User Authentication (Using sha1)

Question

I am creating a login form. I am learning how to use SHA-1 to encrypt passwords. I used SHA-1 to encrypt the password that the user created during registration. In the database I inputted pretend username and password data, to have something to work with. I'm having problems getting my login form to work.

// Database Connection

$con = getConnection();

$sqlQuery = mysql_query("SELECT count(*) from Customers
                         WHERE Email = '$email' and Password = sha1('$passLogin')") 

// Executing query
$result = $con->mysql_result($sqlQuery, "0");

if ($result == 0) {
    echo "Can not login, try again.";
} else {
    echo "Login Good!";
}

Answer 1

On a separate note if you have not sanitized your form inputs you are wide open for SQL injection.

If user enters the following for Email field:

' or '1'='1

They will be logged in :)

You should be using mysql_real_escape_string to escape $email and $passLogin or even better use prepared statements.

Answer 2

I am learning how to use sha1 to encrypt passwords.

... use sha1 to hash passwords. Hashing is different from encryption. Encryption is reversible, hashing isn't. (or shouldn't be). Now, ...

1. You have to make sure the passwords in the database are hashed.

2. Usually you do the hashing on the PHP side.

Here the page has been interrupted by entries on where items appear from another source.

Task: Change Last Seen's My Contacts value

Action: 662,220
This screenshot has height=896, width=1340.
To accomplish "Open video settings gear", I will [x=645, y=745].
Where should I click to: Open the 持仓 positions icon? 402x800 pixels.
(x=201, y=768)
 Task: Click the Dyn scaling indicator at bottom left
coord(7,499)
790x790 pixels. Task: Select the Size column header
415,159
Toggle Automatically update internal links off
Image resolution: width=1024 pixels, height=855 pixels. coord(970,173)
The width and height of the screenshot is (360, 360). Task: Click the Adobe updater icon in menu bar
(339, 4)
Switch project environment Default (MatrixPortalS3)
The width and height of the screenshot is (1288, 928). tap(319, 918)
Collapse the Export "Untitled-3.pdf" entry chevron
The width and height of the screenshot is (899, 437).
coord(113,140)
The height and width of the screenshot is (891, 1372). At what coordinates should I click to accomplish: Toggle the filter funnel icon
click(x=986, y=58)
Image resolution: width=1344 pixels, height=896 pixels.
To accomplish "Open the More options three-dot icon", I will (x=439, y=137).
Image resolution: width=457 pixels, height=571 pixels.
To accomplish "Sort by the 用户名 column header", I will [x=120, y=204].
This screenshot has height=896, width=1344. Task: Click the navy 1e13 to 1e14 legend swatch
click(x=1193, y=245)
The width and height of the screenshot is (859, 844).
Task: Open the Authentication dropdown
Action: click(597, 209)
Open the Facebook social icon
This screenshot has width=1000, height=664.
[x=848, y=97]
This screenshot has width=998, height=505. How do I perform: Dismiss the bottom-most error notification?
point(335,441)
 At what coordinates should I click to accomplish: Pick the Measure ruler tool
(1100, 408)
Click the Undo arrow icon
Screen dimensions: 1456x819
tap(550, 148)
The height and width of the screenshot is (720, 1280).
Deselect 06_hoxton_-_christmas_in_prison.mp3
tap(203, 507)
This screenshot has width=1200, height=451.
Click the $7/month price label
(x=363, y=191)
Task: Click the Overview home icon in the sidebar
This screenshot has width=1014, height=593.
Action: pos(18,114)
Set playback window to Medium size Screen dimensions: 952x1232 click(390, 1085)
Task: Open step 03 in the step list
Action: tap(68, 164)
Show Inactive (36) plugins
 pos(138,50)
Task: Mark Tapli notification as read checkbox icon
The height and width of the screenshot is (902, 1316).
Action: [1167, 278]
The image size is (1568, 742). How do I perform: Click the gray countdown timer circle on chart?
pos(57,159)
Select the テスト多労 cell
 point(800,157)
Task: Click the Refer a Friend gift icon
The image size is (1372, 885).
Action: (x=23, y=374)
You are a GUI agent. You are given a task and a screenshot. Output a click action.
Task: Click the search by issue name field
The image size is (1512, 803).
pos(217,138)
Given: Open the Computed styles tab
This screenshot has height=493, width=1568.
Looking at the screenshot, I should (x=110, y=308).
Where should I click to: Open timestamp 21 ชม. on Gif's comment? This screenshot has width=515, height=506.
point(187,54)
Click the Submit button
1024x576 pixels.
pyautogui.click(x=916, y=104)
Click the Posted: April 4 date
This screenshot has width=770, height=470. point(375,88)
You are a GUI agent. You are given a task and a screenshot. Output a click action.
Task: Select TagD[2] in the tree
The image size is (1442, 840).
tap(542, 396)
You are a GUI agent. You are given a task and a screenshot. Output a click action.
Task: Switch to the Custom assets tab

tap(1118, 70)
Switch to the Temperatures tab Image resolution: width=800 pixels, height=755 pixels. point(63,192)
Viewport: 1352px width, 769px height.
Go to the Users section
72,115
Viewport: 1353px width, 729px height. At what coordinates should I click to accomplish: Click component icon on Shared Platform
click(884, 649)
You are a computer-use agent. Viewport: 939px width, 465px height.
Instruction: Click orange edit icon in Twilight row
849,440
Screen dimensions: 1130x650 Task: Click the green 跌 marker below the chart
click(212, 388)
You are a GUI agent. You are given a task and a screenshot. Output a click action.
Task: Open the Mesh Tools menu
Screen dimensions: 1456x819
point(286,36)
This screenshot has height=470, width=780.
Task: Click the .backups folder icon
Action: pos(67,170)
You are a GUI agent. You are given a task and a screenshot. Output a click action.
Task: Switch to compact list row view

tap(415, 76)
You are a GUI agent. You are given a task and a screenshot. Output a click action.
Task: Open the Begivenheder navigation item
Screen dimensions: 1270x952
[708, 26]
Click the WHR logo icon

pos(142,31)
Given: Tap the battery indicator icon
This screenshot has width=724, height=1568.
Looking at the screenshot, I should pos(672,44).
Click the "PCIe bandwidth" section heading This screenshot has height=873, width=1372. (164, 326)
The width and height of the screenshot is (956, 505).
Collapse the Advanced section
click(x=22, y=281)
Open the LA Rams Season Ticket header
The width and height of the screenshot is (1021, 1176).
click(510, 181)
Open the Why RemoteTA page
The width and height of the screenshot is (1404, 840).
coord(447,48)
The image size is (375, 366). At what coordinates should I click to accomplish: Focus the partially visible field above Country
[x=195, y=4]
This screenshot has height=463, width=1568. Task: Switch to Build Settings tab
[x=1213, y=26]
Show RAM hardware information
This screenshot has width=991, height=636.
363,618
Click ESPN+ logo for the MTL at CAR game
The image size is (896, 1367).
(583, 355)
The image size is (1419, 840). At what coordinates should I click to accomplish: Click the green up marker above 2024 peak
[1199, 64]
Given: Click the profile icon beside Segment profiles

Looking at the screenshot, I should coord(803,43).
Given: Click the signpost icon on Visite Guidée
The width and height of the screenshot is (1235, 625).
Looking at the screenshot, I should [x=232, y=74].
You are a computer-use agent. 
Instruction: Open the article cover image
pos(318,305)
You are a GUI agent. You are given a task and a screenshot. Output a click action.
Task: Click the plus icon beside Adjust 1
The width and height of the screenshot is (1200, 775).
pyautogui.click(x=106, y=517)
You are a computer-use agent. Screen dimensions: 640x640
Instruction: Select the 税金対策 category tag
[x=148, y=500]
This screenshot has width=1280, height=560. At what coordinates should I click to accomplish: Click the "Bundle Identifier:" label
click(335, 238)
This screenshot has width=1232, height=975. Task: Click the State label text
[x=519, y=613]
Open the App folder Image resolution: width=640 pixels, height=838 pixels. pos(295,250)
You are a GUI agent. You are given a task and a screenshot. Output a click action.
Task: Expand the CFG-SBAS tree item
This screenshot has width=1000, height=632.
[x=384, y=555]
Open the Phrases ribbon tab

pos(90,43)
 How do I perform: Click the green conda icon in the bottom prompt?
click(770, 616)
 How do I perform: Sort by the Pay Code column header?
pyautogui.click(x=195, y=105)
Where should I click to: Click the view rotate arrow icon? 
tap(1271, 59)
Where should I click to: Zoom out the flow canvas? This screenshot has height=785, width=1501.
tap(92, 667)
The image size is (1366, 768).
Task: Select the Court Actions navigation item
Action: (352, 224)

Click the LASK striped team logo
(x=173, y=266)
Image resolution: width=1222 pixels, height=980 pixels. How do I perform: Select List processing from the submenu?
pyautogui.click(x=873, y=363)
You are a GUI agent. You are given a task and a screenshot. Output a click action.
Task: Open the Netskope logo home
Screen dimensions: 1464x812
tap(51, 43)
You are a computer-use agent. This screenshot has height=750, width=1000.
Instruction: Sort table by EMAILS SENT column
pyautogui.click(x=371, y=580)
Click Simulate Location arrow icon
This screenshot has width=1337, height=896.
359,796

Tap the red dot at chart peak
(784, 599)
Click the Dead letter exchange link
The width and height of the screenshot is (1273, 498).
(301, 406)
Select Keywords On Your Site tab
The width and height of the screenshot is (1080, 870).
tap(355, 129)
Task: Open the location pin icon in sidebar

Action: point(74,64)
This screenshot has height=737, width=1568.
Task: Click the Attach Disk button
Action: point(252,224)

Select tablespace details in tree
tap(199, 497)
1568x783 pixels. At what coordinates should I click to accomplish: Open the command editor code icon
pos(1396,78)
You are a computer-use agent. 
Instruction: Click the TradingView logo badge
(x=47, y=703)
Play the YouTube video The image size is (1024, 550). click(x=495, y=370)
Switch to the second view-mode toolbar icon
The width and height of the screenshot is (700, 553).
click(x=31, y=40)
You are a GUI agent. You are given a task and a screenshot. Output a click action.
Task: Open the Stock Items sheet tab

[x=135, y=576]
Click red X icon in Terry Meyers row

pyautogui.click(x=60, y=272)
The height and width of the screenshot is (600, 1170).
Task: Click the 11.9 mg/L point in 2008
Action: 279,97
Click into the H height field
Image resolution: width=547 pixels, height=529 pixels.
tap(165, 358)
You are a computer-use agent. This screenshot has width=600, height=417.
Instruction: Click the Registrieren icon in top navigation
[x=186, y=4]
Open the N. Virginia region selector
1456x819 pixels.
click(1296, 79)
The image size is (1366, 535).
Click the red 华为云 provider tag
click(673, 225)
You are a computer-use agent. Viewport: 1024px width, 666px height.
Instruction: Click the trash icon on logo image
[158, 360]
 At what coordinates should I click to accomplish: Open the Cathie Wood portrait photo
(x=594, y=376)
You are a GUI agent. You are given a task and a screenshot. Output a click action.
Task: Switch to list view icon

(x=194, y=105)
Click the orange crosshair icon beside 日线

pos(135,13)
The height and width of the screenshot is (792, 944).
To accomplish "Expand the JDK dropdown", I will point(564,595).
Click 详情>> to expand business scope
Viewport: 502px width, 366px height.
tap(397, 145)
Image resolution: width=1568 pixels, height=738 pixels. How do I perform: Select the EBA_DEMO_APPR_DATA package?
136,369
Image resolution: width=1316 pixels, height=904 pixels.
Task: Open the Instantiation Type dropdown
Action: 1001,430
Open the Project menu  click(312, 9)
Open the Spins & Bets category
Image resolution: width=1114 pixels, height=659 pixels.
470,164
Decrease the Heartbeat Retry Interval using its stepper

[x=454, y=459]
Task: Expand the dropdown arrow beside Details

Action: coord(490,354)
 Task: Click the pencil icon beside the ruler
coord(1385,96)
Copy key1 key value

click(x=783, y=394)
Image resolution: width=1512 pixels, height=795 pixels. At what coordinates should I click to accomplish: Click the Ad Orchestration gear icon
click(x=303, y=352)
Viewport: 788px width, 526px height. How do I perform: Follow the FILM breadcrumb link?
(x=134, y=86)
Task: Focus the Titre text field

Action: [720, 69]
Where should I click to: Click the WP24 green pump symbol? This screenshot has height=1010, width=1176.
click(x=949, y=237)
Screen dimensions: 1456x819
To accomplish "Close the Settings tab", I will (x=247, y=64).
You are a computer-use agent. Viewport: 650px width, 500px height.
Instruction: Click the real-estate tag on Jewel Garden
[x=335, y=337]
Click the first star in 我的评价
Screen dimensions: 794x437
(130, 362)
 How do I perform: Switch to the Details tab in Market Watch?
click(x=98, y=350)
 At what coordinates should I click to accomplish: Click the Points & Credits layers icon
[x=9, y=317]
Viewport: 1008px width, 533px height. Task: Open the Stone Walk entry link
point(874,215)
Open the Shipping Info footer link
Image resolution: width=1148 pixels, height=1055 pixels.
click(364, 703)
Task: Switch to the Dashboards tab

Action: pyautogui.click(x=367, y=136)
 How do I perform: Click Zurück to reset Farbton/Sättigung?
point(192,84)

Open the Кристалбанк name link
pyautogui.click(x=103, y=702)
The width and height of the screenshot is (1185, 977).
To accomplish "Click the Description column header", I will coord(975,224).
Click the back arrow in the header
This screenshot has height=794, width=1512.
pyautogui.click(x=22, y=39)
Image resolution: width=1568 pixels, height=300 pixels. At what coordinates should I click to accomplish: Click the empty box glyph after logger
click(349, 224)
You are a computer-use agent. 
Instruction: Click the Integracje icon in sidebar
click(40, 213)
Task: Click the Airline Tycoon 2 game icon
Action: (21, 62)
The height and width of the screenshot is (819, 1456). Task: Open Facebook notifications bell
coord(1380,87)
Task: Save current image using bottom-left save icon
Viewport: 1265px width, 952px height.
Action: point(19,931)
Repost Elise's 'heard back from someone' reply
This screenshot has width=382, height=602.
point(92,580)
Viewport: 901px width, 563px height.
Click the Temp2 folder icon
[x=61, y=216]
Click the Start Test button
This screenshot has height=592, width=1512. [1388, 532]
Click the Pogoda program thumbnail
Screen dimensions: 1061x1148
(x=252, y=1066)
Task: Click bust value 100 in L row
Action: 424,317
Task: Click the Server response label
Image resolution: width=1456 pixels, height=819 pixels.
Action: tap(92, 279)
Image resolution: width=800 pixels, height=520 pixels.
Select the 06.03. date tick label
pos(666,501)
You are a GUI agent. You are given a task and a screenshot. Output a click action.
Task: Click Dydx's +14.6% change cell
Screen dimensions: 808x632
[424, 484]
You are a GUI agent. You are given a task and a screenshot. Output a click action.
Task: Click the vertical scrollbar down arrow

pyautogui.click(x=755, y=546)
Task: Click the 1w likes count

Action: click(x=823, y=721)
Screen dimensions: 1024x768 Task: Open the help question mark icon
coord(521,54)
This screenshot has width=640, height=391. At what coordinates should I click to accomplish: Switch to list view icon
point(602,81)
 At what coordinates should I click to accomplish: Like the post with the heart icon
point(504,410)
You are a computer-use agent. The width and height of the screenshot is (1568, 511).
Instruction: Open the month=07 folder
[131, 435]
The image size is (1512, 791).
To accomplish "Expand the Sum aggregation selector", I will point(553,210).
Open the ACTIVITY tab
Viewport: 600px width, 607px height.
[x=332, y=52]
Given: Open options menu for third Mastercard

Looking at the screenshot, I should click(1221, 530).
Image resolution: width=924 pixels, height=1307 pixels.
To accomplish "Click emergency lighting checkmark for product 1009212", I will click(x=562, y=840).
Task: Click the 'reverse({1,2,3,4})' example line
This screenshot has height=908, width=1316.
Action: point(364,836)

3. You should use salting to make rainbow table attacks unfeasible. Read Just Hashing is Far from Enough for Storing Password

That said, I would do the authentication part like this:

$hashedAndSalted = sha1($passLogin . $yourSalt);

$sqlQuery = mysql_query("SELECT Email FROM Customers WHERE Email = '$email' AND Password = '$hashedAndSalted'");

if (mysql_num_rows($sqlQuery) == 1) {
    echo 'Login successful';
} else  {
    echo 'Could not login';
}

Answer 3

Replace your query with this:

$sqlQuery = mysql_query("SELECT count(*) from Customers
                WHERE Email = '".$email."' and Password = '".sha1($passLogin)."'");

Remember to always concatenate strings and variables manually, don't rely on PHP to do it for you. Also, you forgot the semicolon ; after that line. Every line must be appended with a semicolon in PHP.